Shuttle Viceroy Wayne Hale must have glass eyes. Watch him on TV. He's stopped blinking. But he can't hold out forever. In fact, we think he'll be tearing up pretty soon now.
The shuttle folks have decided that they are still unable to set a launch date for Atlantis and the European Columbus ISS module. For a program bent on completion by 2010 (despite Sen Nelson's reminders that there is no such deadline and the schedule pressure is entirely the making of the Emperor) this lack of even a target launch date is highly unusual. Previously, dates have at least been declared as goals to keep the team marching forward. Why has Viceroy Hale adopted such an open-ended posture now?

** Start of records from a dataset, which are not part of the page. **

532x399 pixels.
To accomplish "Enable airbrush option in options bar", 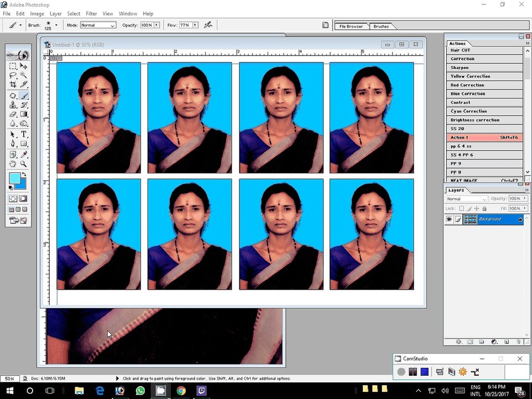I will click(208, 25).
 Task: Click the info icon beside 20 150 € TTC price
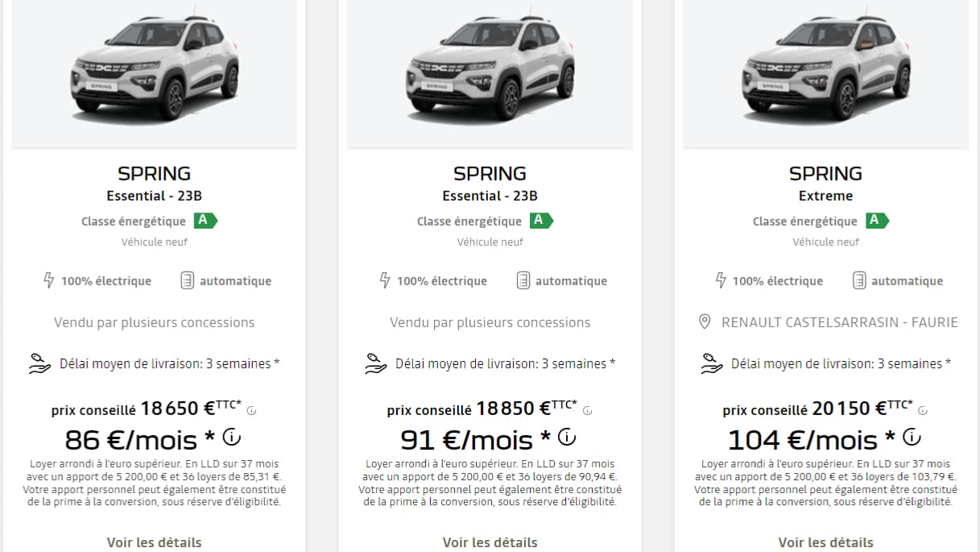coord(924,409)
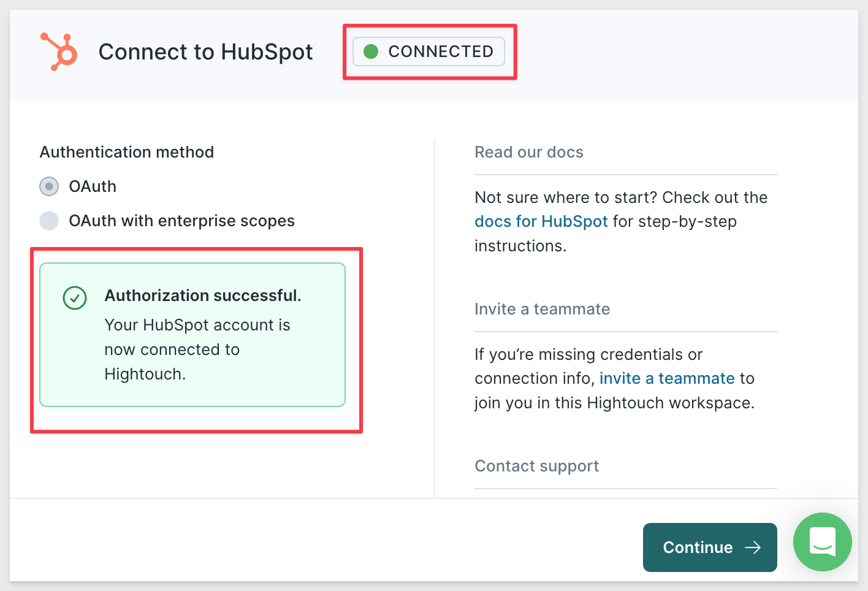Click the Contact support heading

[x=537, y=466]
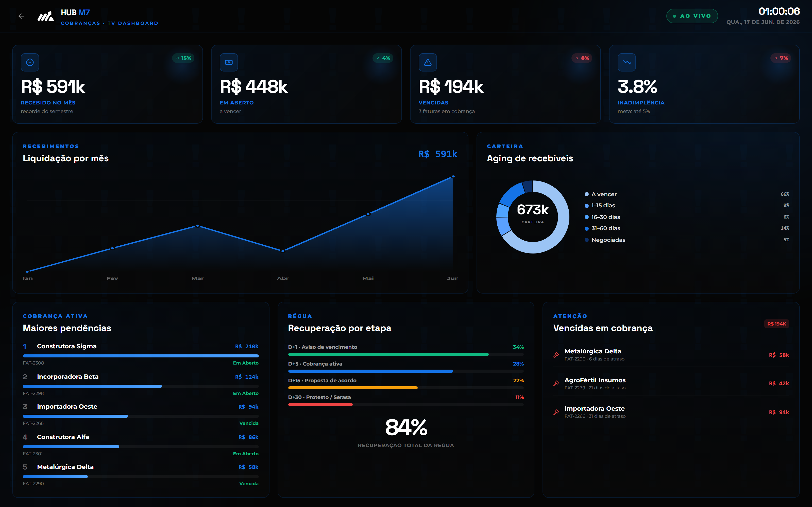Click the trending-down icon on Inadimplência card

coord(627,62)
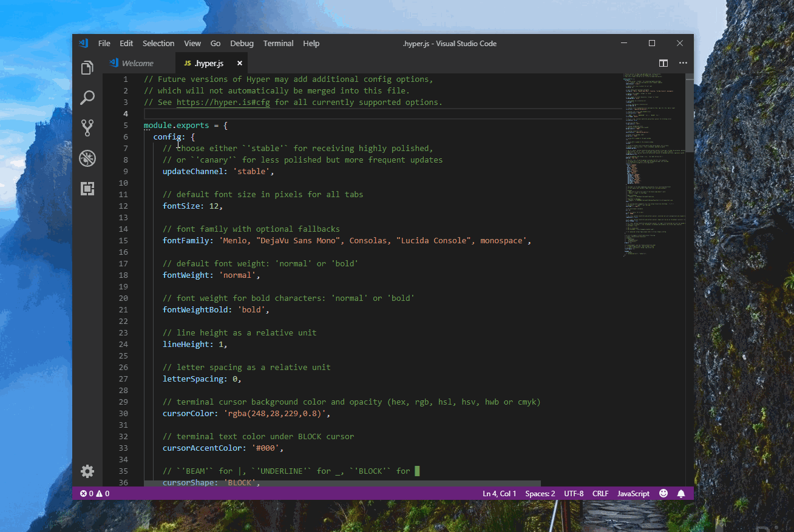Select the UTF-8 encoding indicator
794x532 pixels.
pos(573,493)
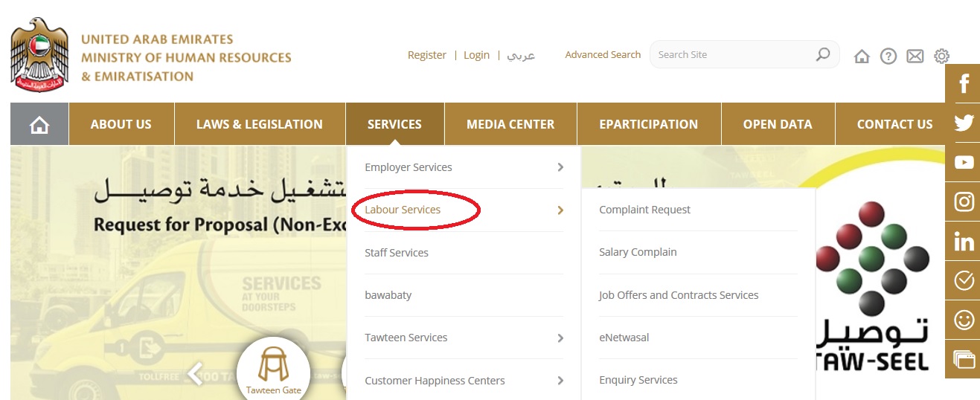Click the gray home icon in navigation bar

[39, 124]
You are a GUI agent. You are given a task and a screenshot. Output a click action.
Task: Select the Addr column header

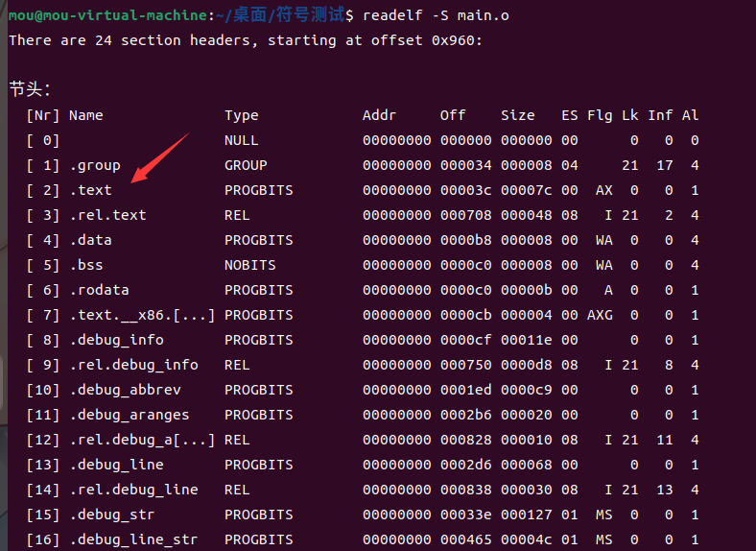click(379, 115)
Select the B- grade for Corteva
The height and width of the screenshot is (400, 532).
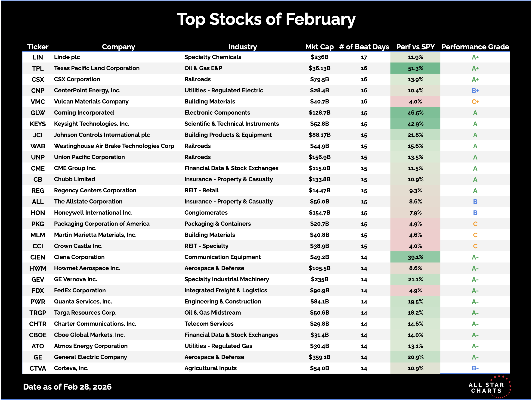[x=475, y=368]
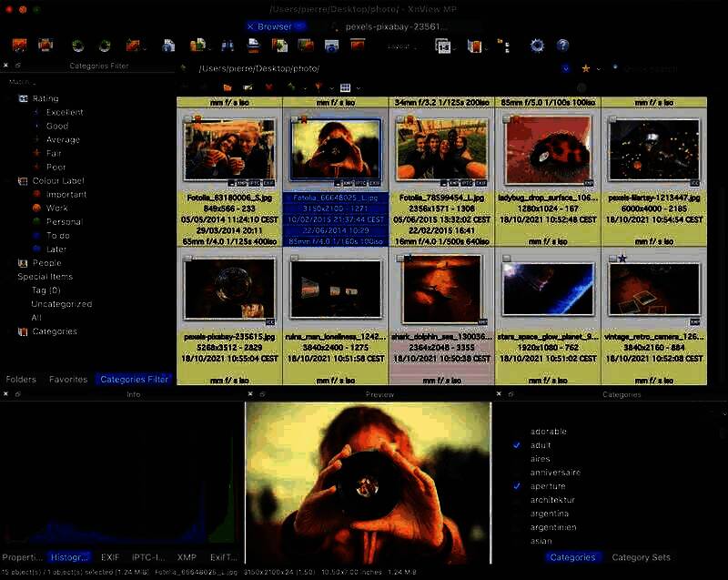Screen dimensions: 728x580
Task: Switch to the Folders panel tab
Action: pyautogui.click(x=21, y=379)

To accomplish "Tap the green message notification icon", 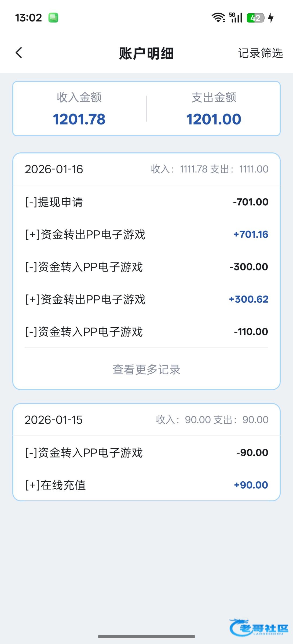I will (53, 18).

We think the ECO sensor problem is now being used as an excuse and shield for the much more difficult issues ISS is facing but for which there are still no answers. The SARJ and the Beta joint have crippled the station, power-wise, to the point where Columbus can only get keep-alive power once it is attached, no way Kibo can even get that far, and six crew is out of the question. So by hiding behind this "safety of flight" issue, Hale is playing chicken, hoping to avoid the hard questions that will be coming his and ISS Viceroy Suffredini's way and to buy time for finding solutions for the other critical issues facing ISS.
So look for a roll-back to the VAB, a couple of more space-walks on ISS to localize the SARJ problem, and a slip of the Hubble repair mission into late Fall. But don't look for Hale to blink and launch Atlantis anytime in January.
Its probably a good thing that February has 29 days this year!